Em uma denúncia publicada pelo portal 7Segundos, no dia 28 de junho de 2024, foi noticiada a trágica morte de um bebê, que pode ter sido consequência de possíveis falhas no atendimento ou nos cuidados médicos no Hospital Regional do Alto Sertão (HRAS), em Delmiro Gouveia, município sertanejo de Alagoas.

O caso gerou grande comoção e indignação entre os moradores da região, levantando questionamentos sobre a qualidade do atendimento prestado pela unidade de saúde. A criança estava internada desde o dia 23 de junho, e o pai acusa o hospital de negligência médica.

Veja o vídeo abaixo:

À época, a Secretaria de Estado de Saúde (Sesau) informou que, 48 horas após o nascimento, o bebê começou a apresentar sinais de instabilidade. Uma vaga em uma unidade especializada na capital foi providenciada; porém, devido a uma piora súbita no estado de saúde, a criança não resistiu e faleceu antes que a transferência pudesse ser realizada.

Diante de toda a dor e incerteza que envolvem o ocorrido, fica a pergunta: se o bebê tivesse sido levado a uma unidade particular, onde os recursos são mais acessíveis e as transferências mais ágeis, o desfecho teria sido o mesmo?

A luta de uma gestante por um pré-natal adequado

Valquiria Ferreira, de 25 anos, trabalha como copeira e está no quinto mês de gravidez. Ela decidiu deixar de utilizar o SUS, em Maceió, devido às dificuldades no atendimento e longas filas. Em busca de mais agilidade e conforto nos cuidados à saúde, optou por um plano privado, mas a sua situação financeira a impede de dar esse passo até o fim da gestação, deixando-a com um misto de esperança e frustração.

Após enfrentar longas filas e a falta de empatia no SUS, Valquiria decidiu contratar um plano de saúde. Foto: Arquivo pessoal

“A demora para a marcação de exames e o retorno dos resultados foi bastante frustrante, principalmente no pré-natal, onde o acompanhamento é crucial. Foram quase dois meses de espera e isso me gerou insegurança. Por isso, veio a decisão de optar por um plano de saúde, visto que a agilidade nos atendimentos pode fazer uma grande diferença. No entanto, a questão financeira é um obstáculo”, disse.

Valquiria relatou que, durante o atendimento no setor público, percebeu que havia um padrão automático entre os profissionais, como se ninguém realmente compreendesse as necessidades dela.

“As respostas das minhas perguntas eram genéricas e os profissionais não levavam em conta a minha realidade.

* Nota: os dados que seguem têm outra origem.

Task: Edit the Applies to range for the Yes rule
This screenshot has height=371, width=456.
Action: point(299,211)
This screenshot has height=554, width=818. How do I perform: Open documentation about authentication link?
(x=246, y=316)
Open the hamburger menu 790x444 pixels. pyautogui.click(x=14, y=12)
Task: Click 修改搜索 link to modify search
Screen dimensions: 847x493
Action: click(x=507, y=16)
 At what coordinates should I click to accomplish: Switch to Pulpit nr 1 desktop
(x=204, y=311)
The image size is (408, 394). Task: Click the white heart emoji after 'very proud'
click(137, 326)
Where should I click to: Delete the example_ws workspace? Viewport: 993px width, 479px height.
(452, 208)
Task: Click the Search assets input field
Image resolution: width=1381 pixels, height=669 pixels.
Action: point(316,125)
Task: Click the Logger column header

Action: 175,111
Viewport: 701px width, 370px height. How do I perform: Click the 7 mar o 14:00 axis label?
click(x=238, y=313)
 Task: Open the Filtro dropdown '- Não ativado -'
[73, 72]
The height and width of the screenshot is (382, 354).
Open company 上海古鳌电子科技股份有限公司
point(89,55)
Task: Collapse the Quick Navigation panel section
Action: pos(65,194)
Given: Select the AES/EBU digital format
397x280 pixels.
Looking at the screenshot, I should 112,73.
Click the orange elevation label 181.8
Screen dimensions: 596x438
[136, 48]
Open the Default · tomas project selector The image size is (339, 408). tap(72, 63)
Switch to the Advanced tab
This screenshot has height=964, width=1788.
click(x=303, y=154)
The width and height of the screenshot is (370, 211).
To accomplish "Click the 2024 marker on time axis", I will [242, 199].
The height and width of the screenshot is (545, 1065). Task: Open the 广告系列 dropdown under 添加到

Senti que não tinha a oportunidade de compartilhar minhas preocupações. Isso me deixou frustrada, pois esperava um atendimento mais empático e personalizado. Não me senti ouvida, e isso afetou minha confiança no processo”, contou.

Além da demora para conseguir realizar uma simples ultrassom, ela afirma que fez duas ultrassonografias pelo SUS e nenhum dos médicos a comunicaram que o bebê tem oligodramnia severa (volume de líquido amniótico abaixo do esperado para a idade gestacional). Ela só descobriu depois que realizou o mesmo atendimento no setor privado.

“A descoberta foi um momento preocupante, por isso decidi que não vou mais esperar pelo setor público. A longa espera para agendar a ultrassom me deixou ansiosa. Eu percebi que, se tivesse aguardado mais tempo, poderia ter demorado ainda mais para descobrir a situação atual da minha gestação”, finalizou.

As experiências apresentadas nesta reportagem expõem problemas maiores: as diferenças regionais e a falta de investimentos no SUS que intensificam a desigualdade no acesso à saúde. A escassez de recursos e a demora nos serviços públicos podem trazer riscos. Assim, é fundamental que as políticas de saúde levem em conta as particularidades locais, garantindo que todos tenham acesso efetivo e equitativo aos serviços de saúde.

A análise histórica nos ajuda a explicar por que as desigualdades na saúde pública brasileira têm raízes em uma estrutura elitista e excludente, onde a preocupação com o bem-estar da população era mínima, enquanto os interesses das elites prevaleciam — e continuam prevalecendo, como podemos perceber nas histórias ora apresentadas.